Category Archives: Architecture

Glimpse and HTTP Compression

Well its been a while since our last post, during this time we have been heads down and trying to get the next release out. This effort has been using up the majority of our time, but it will be worth the wait and is poised to be our best release yet. If you are interested in the blow-by-blow accounts feel free to subscribe to the Mailing List or track our Commits.

In this release we have been looking to close out the majority of our outstanding issues in GitHub. With this in mind we have gone through and closed out almost all our 80 issues. This has been no easy task and has forced us to look at problems we have been avoiding for a long time.

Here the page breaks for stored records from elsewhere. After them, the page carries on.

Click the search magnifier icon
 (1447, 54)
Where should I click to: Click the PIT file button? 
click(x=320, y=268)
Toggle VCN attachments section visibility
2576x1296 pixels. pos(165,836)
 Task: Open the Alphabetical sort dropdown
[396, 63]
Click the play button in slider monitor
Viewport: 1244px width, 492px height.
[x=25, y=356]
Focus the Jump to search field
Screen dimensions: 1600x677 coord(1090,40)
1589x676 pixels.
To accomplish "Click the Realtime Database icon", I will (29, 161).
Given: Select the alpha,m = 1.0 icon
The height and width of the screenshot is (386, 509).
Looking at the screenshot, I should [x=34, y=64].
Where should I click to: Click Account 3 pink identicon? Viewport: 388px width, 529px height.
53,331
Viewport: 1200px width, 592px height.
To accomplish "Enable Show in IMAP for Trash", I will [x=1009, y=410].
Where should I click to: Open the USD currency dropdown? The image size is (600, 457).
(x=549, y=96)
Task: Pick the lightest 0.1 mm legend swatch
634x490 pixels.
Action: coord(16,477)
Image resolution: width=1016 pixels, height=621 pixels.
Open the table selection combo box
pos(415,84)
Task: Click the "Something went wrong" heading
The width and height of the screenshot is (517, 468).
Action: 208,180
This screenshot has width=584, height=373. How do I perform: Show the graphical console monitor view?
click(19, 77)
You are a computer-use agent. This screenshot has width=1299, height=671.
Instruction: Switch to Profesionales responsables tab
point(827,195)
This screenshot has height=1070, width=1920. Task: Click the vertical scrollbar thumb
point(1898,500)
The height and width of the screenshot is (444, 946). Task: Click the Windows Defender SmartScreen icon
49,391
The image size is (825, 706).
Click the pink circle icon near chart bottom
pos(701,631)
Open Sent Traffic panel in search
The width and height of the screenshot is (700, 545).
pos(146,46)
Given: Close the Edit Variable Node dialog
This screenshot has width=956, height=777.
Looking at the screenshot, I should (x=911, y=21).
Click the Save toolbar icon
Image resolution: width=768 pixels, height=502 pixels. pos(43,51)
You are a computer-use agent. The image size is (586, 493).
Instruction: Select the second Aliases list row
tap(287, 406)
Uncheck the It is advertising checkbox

One of the biggest has been the conflict between Glimpse and sites that have HTTP Compression turned on. For more time than I care to admit, we have been avoiding this as we didn’t have a very good solution for the problem. But finally Nik came up with an innovative way to get around this issues.

As it turns out (and I know this is stating the obvious) you can alter the HTTP payload after it has been compressed. Unfortunately, with the way that Glimpse leveraged a HttpModule to alter response payloads and the way the ASP.NET pipeline works, we can’t guarantee that we would come before the compression would take place. Hence, if ever Glimpse ran after compression it would destroy the response – obviously something that people weren’t happy with.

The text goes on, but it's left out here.